If $Y=[-\infty, +\infty]$ and $f^{-1}((\alpha,\infty]) \in M$ for every real $\alpha$, then $f$ is measurable.
Extended real line, $Y=\Bbb{R}\cup \{-\infty, \infty\}$, is simply ordered set with greatest and smallest element. So $\mathcal{T}_Y$ is generated by $\mathcal{B}_Y=\{ (\alpha, \beta)|\alpha \lt \beta$ and $\alpha, \beta \in Y\}$ $\cup$ $\{[-\infty, p)|p \in Y\setminus\{-\infty\}\}$ $\cup$ $\{(q, \infty]| q \in Y\setminus \{\infty\}\}$ basis. $\mathcal{B}_Y$ is not countable. I known $\Bbb{R}$ is second countable. How to show $Y=\Bbb{R} \cup \{-\infty, \infty\}$ is second countable? I think $\mathcal{B}_Y^{\prime}= \{ (\alpha, \beta)|\alpha \lt \beta$ and $\alpha, \beta \in \Bbb{Q}\cup \{-\infty,\infty\}\}$ $\cup$ $\{[-\infty, p)|p \in \Bbb{Q}\cup \{\infty\}\}$ $\cup$ $\{(q, \infty]| q \in \Bbb{Q}\cup \{-\infty\}\}$ is countable basis of $\mathcal{T}_Y$. Am I right?
We actually don’t need to find countable basis. We are just doing it to show $Y$ is second countable. If $X$ is second countable, then $\forall$ basis $\mathcal{C}$ of $\mathcal{T}_X$, $\exists \mathcal{B}$ such that $\mathcal{B}\subseteq \mathcal{C}$ and $\mathcal{B}$ is countable basis of $\mathcal{T}_X$. This is precisely exercise 2 section 30 of Munkres’ topology. So we can write $V\in \mathcal{T}_X$ as $V=\bigcup_{i\in I}B_i$ ; $B_i\in \mathcal{B}$, $\forall i\in I$. So once we know $Y$ is second countable, we don’t have to explicitly find an countable basis of $\mathcal{T}_Y$. I didn’t observe this fact in Theorem 1.8 of Papa Rudin post.

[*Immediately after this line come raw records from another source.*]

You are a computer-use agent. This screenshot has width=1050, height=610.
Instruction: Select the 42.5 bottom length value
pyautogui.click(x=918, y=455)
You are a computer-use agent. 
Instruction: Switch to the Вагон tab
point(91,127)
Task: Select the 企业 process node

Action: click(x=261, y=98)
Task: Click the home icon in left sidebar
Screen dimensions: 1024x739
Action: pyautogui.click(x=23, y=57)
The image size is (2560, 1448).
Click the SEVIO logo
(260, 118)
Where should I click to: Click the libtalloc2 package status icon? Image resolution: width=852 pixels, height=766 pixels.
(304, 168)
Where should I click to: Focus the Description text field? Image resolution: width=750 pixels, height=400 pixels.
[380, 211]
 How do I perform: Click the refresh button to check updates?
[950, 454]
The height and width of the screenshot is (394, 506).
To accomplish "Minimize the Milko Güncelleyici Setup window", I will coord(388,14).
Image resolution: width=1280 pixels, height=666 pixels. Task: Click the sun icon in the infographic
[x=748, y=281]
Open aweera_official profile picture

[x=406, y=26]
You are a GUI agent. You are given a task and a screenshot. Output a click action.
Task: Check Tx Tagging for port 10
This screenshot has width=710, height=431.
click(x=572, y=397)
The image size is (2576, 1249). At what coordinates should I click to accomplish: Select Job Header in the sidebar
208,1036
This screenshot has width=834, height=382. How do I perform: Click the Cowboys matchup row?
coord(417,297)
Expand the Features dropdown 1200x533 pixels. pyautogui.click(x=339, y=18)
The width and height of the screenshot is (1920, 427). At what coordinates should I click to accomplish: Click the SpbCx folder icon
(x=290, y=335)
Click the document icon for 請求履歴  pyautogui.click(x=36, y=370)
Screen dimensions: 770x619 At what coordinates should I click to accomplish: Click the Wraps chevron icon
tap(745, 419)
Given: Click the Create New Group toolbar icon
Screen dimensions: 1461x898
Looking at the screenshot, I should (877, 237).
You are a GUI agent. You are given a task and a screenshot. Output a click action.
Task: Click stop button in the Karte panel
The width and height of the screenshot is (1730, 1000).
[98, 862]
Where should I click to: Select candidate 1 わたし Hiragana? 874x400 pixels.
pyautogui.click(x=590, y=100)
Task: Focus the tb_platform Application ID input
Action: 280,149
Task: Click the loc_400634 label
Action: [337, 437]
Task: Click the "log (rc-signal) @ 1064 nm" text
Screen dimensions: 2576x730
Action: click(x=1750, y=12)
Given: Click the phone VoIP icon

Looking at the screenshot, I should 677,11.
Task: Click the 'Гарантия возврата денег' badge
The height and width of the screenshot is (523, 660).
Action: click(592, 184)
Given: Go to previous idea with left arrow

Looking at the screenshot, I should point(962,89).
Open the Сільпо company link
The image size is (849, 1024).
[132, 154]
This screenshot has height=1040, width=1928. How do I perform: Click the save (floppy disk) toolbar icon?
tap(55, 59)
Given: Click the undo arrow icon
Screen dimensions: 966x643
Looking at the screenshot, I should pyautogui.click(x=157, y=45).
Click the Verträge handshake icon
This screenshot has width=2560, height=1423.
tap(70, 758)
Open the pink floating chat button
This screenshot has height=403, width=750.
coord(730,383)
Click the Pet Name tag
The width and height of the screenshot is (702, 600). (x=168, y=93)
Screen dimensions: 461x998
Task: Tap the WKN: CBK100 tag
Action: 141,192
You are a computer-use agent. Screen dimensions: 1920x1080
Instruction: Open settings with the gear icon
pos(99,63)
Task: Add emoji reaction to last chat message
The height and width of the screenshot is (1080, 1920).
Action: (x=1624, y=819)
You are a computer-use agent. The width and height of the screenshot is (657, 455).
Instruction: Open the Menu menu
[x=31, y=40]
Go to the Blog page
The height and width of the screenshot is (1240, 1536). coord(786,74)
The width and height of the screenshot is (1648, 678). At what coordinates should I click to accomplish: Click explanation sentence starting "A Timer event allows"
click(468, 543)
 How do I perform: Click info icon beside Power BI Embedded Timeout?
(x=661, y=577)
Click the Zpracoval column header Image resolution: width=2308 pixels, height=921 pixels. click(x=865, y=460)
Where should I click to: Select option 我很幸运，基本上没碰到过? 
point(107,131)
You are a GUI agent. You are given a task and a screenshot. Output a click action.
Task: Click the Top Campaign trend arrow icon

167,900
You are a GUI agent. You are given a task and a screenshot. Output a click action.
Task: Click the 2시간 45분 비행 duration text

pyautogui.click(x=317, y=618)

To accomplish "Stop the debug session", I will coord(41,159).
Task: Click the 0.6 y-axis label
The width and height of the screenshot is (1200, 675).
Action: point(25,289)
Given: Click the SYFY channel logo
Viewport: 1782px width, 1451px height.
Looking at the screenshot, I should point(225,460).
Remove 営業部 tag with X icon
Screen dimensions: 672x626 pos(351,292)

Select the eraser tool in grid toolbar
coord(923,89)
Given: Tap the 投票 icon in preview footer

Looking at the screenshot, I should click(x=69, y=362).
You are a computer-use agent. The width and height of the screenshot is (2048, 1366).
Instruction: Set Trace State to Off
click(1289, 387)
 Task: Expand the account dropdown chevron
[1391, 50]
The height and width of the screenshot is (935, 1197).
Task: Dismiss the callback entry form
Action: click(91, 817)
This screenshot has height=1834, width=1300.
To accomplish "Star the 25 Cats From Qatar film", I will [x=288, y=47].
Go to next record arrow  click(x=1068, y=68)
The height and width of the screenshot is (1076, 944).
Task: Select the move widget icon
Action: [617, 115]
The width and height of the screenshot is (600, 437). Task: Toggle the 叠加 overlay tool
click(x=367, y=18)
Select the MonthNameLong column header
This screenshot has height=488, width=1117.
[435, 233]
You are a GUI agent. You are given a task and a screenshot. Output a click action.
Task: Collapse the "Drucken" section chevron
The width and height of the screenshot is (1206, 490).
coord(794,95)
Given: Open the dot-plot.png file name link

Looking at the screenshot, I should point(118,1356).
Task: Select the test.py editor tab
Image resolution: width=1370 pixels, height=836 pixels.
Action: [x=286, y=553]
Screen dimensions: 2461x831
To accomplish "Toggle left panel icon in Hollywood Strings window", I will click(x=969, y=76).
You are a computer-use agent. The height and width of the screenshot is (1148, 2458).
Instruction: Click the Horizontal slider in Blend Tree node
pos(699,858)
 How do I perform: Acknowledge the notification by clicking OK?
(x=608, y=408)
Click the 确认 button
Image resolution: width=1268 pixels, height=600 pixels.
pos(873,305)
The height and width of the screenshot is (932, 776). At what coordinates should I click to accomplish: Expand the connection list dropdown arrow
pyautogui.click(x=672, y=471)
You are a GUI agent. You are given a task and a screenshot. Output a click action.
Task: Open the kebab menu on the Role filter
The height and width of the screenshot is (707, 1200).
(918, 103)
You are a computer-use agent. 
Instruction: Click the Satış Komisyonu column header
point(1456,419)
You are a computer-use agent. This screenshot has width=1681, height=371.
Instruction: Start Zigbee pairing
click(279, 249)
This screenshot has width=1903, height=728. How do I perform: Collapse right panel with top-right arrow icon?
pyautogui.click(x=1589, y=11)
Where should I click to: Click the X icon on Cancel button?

Conclusion: Suppose $(Y,\mathcal{T}_Y)$ is second countable and $\mathcal{B}_Y$ is basis of $\mathcal{T}_Y$. $f:X\to Y$ is measurable $\iff$ $f^{-1}(V)\in M$, $\forall V\in \mathcal{B}_Y$.
One can prove this theorem without taking about $\Omega=\{E\subseteq Y| f^{-1}(E)\in M\}$ and existence of $\{\alpha_n\}$ sequence such that $\alpha_n \to \alpha$. Claim: $f^{-1}([-\infty, \alpha))\in M$, $\forall \alpha \in \Bbb{R} \implies f^{-1}([-\infty, \alpha))\in M$, $\forall \alpha \in \Bbb{R}$. Proof: let $\alpha \in \Bbb{R}$. By elementary set theory, $f^{-1}([-\infty, \alpha))$$=f^{-1}(\bigcup_{n\in \Bbb{N}}[-\infty,\alpha -\frac{1}{n}])$$=\bigcup_{n\in \Bbb{N}}f^{-1}([-\infty,\alpha -\frac{1}{n}])$$=\bigcup_{n\in \Bbb{N}} f^{-1}(\Bbb{R}-(\alpha -\frac{1}{n}, \infty])$. Since $f^{-1}((\alpha -\frac{1}{n}, \infty])\in M$, we have $X-f^{-1}((\alpha -\frac{1}{n}, \infty])=f^{-1}(\Bbb{R}-(\alpha -\frac{1}{n},\infty])\in M$, $\forall n\in \Bbb{N}$. By definition of $\sigma$-algebra, $f^{-1}([-\infty,\alpha))= \bigcup_{n\in \Bbb{N}} f^{-1}(\Bbb{R}-(\alpha -\frac{1}{n}, \infty])\in M$. Our desired result. Is this proof better version of Rudin’s proof?